Giusto per essere chiari: io non ho paura dei referendum, perché a mio giudizio sono inammissibili, e perché il compito di decidere spetta alla Cassazione e alla Corte Costituzionale. Invito però a una riflessione: nel caso si dovesse arrivare a referendum, si corre il serio rischio di spaccare il Paese. Prospettiva che, ribadisco, io non mi auguro.
Rispetto ai festeggiamenti per le firme, inutile sottolineare quanto sicuramente la tecnologia aiuta la democrazia, ma in questo caso si rischia di aggirare il senso delle 500.000 firme necessarie alla proposta referendaria.
Io non sono contrario alla raccolta digitale, ma penso che la Costituzione debba essere adeguata ai tempi attuali. Nel 1948 era impensabile una tecnologia così accessibile, e dunque il numero di 500 mila firme poteva ritenersi congruo. Al giorno d’oggi la situazione è ben diversa, e credo occorra riflettere seriamente su questo.
Il Costituente scelse questo limite “di serietà” per assicurare che arrivassero al voto popolare solo le proposte ben appoggiate dagli elettori. Raccogliendo le firme nei comuni, sui banchetti, dai notai. Ora invece si può firmare dal divano di casa o dalla spiaggia. Utile, ma troppo facile, come purtroppo ha stabilito un decreto legislativo del governo giallorosso. E dico purtroppo perché, rendendo troppo facile raccogliere le firme, si rischia di eludere proprio la Costituzione.
Come ha ben detto Alfonso Celotto su “La Stampa”, si tratta di una forma di doping costituzionale, nel senso che si falsano le prestazioni democratiche. Ben venga il digitale, ma usato con prudenza.

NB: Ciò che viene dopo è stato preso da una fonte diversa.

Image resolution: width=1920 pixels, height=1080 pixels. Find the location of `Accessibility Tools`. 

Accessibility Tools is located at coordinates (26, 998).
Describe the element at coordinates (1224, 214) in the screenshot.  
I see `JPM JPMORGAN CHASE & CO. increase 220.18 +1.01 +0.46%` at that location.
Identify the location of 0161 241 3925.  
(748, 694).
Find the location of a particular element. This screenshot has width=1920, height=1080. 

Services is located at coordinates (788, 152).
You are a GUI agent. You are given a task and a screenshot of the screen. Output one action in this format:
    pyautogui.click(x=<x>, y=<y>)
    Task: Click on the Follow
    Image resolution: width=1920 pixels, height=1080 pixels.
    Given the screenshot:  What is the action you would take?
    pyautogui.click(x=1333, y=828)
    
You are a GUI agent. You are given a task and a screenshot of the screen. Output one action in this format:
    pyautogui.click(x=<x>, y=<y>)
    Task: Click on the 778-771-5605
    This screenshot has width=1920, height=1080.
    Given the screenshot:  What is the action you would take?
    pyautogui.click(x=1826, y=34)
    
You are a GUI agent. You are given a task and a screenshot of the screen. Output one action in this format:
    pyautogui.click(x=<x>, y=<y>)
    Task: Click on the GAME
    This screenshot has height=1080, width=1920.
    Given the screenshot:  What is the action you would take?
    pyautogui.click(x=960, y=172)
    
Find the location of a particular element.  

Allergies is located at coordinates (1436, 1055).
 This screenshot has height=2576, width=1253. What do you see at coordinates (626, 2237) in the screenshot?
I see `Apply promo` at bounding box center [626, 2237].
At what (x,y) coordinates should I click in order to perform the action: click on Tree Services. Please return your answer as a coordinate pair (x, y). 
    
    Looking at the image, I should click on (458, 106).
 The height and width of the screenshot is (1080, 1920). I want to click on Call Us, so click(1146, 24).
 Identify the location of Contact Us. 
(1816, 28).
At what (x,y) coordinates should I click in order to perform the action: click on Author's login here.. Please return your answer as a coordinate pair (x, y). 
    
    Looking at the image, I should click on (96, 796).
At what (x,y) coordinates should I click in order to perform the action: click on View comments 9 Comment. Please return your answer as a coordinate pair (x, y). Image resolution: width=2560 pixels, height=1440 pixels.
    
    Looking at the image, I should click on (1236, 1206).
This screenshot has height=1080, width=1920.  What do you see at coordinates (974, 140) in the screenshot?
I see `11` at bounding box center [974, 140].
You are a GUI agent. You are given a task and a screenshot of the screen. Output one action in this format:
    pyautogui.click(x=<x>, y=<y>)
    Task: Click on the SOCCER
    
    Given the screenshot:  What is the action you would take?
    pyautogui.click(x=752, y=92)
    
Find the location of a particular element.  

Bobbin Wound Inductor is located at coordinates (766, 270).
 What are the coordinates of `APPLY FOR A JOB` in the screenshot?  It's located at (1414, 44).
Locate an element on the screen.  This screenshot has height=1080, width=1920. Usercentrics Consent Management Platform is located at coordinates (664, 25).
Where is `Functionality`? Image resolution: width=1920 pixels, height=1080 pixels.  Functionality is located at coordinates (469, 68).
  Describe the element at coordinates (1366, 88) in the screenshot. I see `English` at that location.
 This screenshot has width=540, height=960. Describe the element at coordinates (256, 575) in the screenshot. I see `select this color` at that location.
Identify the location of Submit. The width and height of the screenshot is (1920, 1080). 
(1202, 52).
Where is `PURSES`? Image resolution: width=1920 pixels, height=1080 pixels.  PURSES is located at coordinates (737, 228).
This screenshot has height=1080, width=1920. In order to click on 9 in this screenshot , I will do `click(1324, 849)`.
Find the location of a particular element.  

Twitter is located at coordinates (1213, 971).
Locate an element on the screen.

A fronte di 20 quesiti referendari, con la prospettiva di potenziali centinaia di proposte di legge di iniziativa popolare, si annullerebbe il ruolo del Parlamento e quindi quello della democrazia rappresentativa, mettendo il Parlamento in condizione di non funzionare più.
È paradossale, ma queste iniziative e la piattaforma stessa rischiano di tradurre nei fatti la democrazia diretta di Grillo e Casaleggio, dove, attraverso uno strumento di democrazia come la piattaforma Rousseau, sostenevano di voler aprire il Parlamento come una scatoletta di tonno.
A me l’unico esempio che viene in mente è quello di Platone quando, nel suo dialogo La Repubblica, riflette sulla democrazia nell’ipotesi dispregiativa di una ubriacatura di libertà oltre il dovuto. Sono certo che l’Ufficio centrale e Corte costituzionale valuteranno adeguatamente questo aspetto nel procedimento referendario in corso”.
Così il Ministro per gli Affari Regionali e le Autonomie, Roberto Calderoli.